[BEGIN Material to process]
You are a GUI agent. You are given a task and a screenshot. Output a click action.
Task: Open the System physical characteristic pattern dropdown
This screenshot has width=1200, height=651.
[END Material to process]
[BEGIN Material to process]
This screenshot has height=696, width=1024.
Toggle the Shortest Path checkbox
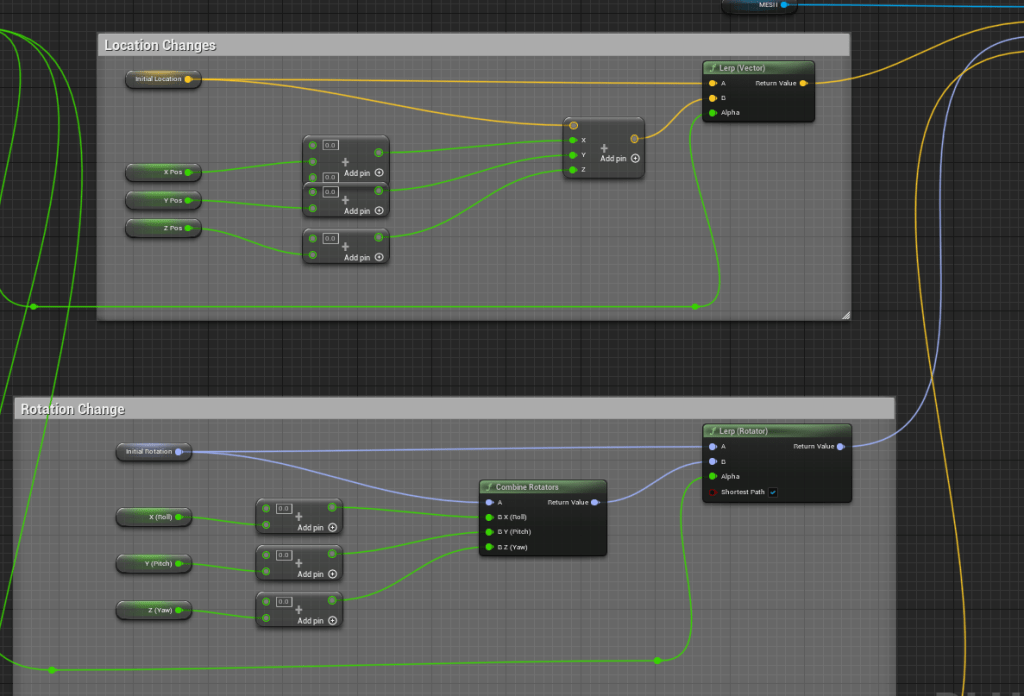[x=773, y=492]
[END Material to process]
Aim of the task
Give the rows from the line containing "This screenshot has height=696, width=1024." through the line containing "[x=773, y=492]", both included, as a numbered list with blank lines omitted. Leave the pictures out of the answer.

Worked solution
1. This screenshot has height=696, width=1024.
2. Toggle the Shortest Path checkbox
3. [x=773, y=492]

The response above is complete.